• **Task prompt**
Write the entries again exactly, with no line missing.

• **Data to examine**

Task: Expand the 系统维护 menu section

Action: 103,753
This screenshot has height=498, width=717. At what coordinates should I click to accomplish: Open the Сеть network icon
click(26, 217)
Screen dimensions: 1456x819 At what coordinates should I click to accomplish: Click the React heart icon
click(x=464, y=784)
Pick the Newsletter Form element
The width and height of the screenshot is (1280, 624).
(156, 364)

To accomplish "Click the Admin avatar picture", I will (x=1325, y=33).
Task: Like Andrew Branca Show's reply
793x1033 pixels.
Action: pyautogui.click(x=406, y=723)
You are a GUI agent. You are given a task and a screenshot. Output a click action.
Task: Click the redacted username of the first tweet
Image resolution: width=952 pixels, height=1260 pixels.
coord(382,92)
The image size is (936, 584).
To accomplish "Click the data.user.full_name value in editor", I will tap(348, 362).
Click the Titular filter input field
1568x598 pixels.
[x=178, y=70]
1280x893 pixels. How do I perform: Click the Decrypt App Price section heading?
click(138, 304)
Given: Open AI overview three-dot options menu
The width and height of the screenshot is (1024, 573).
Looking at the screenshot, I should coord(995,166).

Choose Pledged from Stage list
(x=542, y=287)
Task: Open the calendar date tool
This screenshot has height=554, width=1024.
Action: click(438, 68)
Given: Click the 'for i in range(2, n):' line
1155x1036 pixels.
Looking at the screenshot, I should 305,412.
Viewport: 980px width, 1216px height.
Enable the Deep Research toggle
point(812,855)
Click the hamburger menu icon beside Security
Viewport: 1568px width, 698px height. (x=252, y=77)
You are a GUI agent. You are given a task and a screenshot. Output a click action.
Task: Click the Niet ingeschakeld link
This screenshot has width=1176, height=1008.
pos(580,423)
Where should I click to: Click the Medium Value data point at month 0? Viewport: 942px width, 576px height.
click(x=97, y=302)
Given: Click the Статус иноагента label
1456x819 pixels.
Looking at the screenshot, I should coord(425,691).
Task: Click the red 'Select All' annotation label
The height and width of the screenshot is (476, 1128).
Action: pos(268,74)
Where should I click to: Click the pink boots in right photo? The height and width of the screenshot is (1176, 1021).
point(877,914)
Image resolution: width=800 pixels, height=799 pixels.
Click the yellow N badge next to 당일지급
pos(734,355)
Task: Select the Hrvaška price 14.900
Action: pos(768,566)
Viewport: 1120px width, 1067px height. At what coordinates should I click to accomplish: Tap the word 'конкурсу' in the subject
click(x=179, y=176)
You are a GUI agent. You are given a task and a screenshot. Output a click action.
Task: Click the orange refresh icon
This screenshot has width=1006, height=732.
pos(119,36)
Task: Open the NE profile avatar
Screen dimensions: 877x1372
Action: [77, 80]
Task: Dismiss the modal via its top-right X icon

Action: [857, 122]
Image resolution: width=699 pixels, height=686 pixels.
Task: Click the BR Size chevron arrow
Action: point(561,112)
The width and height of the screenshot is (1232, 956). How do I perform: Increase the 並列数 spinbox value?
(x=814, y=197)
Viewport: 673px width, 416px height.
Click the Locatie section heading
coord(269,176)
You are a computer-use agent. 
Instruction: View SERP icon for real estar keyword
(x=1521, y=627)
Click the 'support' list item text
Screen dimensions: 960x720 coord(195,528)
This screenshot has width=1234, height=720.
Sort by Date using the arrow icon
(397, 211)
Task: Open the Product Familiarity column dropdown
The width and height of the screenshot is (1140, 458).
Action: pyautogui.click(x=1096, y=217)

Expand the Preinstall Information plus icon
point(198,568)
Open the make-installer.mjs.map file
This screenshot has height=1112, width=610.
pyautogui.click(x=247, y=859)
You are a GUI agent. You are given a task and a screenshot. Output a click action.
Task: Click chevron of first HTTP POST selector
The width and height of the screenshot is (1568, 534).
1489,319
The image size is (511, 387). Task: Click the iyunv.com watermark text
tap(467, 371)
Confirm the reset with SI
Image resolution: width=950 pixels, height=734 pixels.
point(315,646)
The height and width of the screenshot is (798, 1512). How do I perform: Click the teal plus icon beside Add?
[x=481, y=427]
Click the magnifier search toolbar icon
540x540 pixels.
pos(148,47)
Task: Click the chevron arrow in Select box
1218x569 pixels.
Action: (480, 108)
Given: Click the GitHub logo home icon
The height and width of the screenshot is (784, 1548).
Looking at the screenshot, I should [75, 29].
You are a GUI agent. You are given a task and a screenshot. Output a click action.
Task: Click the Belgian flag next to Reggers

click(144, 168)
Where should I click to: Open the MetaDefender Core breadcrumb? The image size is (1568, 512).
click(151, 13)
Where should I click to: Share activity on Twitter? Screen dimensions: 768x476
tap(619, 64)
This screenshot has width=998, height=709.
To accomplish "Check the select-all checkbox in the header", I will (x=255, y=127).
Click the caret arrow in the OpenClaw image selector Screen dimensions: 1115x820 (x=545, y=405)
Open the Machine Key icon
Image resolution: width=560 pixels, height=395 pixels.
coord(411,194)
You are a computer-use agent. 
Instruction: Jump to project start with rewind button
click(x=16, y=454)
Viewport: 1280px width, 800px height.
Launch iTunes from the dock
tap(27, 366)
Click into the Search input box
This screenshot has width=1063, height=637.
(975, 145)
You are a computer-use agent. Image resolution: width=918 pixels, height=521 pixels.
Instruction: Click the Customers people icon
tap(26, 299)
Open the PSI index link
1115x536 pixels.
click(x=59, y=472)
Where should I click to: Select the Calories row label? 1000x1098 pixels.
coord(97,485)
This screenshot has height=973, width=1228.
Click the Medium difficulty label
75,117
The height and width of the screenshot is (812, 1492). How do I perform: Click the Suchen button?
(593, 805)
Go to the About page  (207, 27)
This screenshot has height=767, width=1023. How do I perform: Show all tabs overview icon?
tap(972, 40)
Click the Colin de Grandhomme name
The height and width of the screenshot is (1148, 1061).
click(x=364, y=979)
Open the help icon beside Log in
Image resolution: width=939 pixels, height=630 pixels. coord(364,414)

• **Task output**
Task: Expand the 系统维护 menu section

Action: 103,753
This screenshot has height=498, width=717. At what coordinates should I click to accomplish: Open the Сеть network icon
click(26, 217)
Screen dimensions: 1456x819 At what coordinates should I click to accomplish: Click the React heart icon
click(x=464, y=784)
Pick the Newsletter Form element
The width and height of the screenshot is (1280, 624).
(156, 364)

To accomplish "Click the Admin avatar picture", I will (x=1325, y=33).
Task: Like Andrew Branca Show's reply
793x1033 pixels.
Action: pyautogui.click(x=406, y=723)
You are a GUI agent. You are given a task and a screenshot. Output a click action.
Task: Click the redacted username of the first tweet
Image resolution: width=952 pixels, height=1260 pixels.
coord(382,92)
The image size is (936, 584).
To accomplish "Click the data.user.full_name value in editor", I will tap(348, 362).
Click the Titular filter input field
1568x598 pixels.
[x=178, y=70]
1280x893 pixels. How do I perform: Click the Decrypt App Price section heading?
click(138, 304)
Given: Open AI overview three-dot options menu
The width and height of the screenshot is (1024, 573).
Looking at the screenshot, I should coord(995,166).

Choose Pledged from Stage list
(x=542, y=287)
Task: Open the calendar date tool
This screenshot has height=554, width=1024.
Action: click(438, 68)
Given: Click the 'for i in range(2, n):' line
1155x1036 pixels.
Looking at the screenshot, I should 305,412.
Viewport: 980px width, 1216px height.
Enable the Deep Research toggle
point(812,855)
Click the hamburger menu icon beside Security
Viewport: 1568px width, 698px height. (x=252, y=77)
You are a GUI agent. You are given a task and a screenshot. Output a click action.
Task: Click the Niet ingeschakeld link
This screenshot has width=1176, height=1008.
pos(580,423)
Where should I click to: Click the Medium Value data point at month 0? Viewport: 942px width, 576px height.
click(x=97, y=302)
Given: Click the Статус иноагента label
1456x819 pixels.
Looking at the screenshot, I should coord(425,691).
Task: Click the red 'Select All' annotation label
The height and width of the screenshot is (476, 1128).
Action: pos(268,74)
Where should I click to: Click the pink boots in right photo? The height and width of the screenshot is (1176, 1021).
point(877,914)
Image resolution: width=800 pixels, height=799 pixels.
Click the yellow N badge next to 당일지급
pos(734,355)
Task: Select the Hrvaška price 14.900
Action: pos(768,566)
Viewport: 1120px width, 1067px height. At what coordinates should I click to accomplish: Tap the word 'конкурсу' in the subject
click(x=179, y=176)
You are a GUI agent. You are given a task and a screenshot. Output a click action.
Task: Click the orange refresh icon
This screenshot has width=1006, height=732.
pos(119,36)
Task: Open the NE profile avatar
Screen dimensions: 877x1372
Action: [77, 80]
Task: Dismiss the modal via its top-right X icon

Action: [857, 122]
Image resolution: width=699 pixels, height=686 pixels.
Task: Click the BR Size chevron arrow
Action: point(561,112)
The width and height of the screenshot is (1232, 956). How do I perform: Increase the 並列数 spinbox value?
(x=814, y=197)
Viewport: 673px width, 416px height.
Click the Locatie section heading
coord(269,176)
You are a computer-use agent. 
Instruction: View SERP icon for real estar keyword
(x=1521, y=627)
Click the 'support' list item text
Screen dimensions: 960x720 coord(195,528)
This screenshot has width=1234, height=720.
Sort by Date using the arrow icon
(397, 211)
Task: Open the Product Familiarity column dropdown
The width and height of the screenshot is (1140, 458).
Action: pyautogui.click(x=1096, y=217)

Expand the Preinstall Information plus icon
point(198,568)
Open the make-installer.mjs.map file
This screenshot has height=1112, width=610.
pyautogui.click(x=247, y=859)
You are a GUI agent. You are given a task and a screenshot. Output a click action.
Task: Click chevron of first HTTP POST selector
The width and height of the screenshot is (1568, 534).
1489,319
The image size is (511, 387). Task: Click the iyunv.com watermark text
tap(467, 371)
Confirm the reset with SI
Image resolution: width=950 pixels, height=734 pixels.
point(315,646)
The height and width of the screenshot is (798, 1512). How do I perform: Click the teal plus icon beside Add?
[x=481, y=427]
Click the magnifier search toolbar icon
540x540 pixels.
pos(148,47)
Task: Click the chevron arrow in Select box
1218x569 pixels.
Action: (480, 108)
Given: Click the GitHub logo home icon
The height and width of the screenshot is (784, 1548).
Looking at the screenshot, I should [75, 29].
You are a GUI agent. You are given a task and a screenshot. Output a click action.
Task: Click the Belgian flag next to Reggers

click(144, 168)
Where should I click to: Open the MetaDefender Core breadcrumb? The image size is (1568, 512).
click(151, 13)
Where should I click to: Share activity on Twitter? Screen dimensions: 768x476
tap(619, 64)
This screenshot has width=998, height=709.
To accomplish "Check the select-all checkbox in the header", I will (x=255, y=127).
Click the caret arrow in the OpenClaw image selector Screen dimensions: 1115x820 (x=545, y=405)
Open the Machine Key icon
Image resolution: width=560 pixels, height=395 pixels.
coord(411,194)
You are a computer-use agent. 
Instruction: Jump to project start with rewind button
click(x=16, y=454)
Viewport: 1280px width, 800px height.
Launch iTunes from the dock
tap(27, 366)
Click into the Search input box
This screenshot has width=1063, height=637.
(975, 145)
You are a computer-use agent. Image resolution: width=918 pixels, height=521 pixels.
Instruction: Click the Customers people icon
tap(26, 299)
Open the PSI index link
1115x536 pixels.
click(x=59, y=472)
Where should I click to: Select the Calories row label? 1000x1098 pixels.
coord(97,485)
This screenshot has height=973, width=1228.
Click the Medium difficulty label
75,117
The height and width of the screenshot is (812, 1492). How do I perform: Click the Suchen button?
(593, 805)
Go to the About page  (207, 27)
This screenshot has height=767, width=1023. How do I perform: Show all tabs overview icon?
tap(972, 40)
Click the Colin de Grandhomme name
The height and width of the screenshot is (1148, 1061).
click(x=364, y=979)
Open the help icon beside Log in
Image resolution: width=939 pixels, height=630 pixels. coord(364,414)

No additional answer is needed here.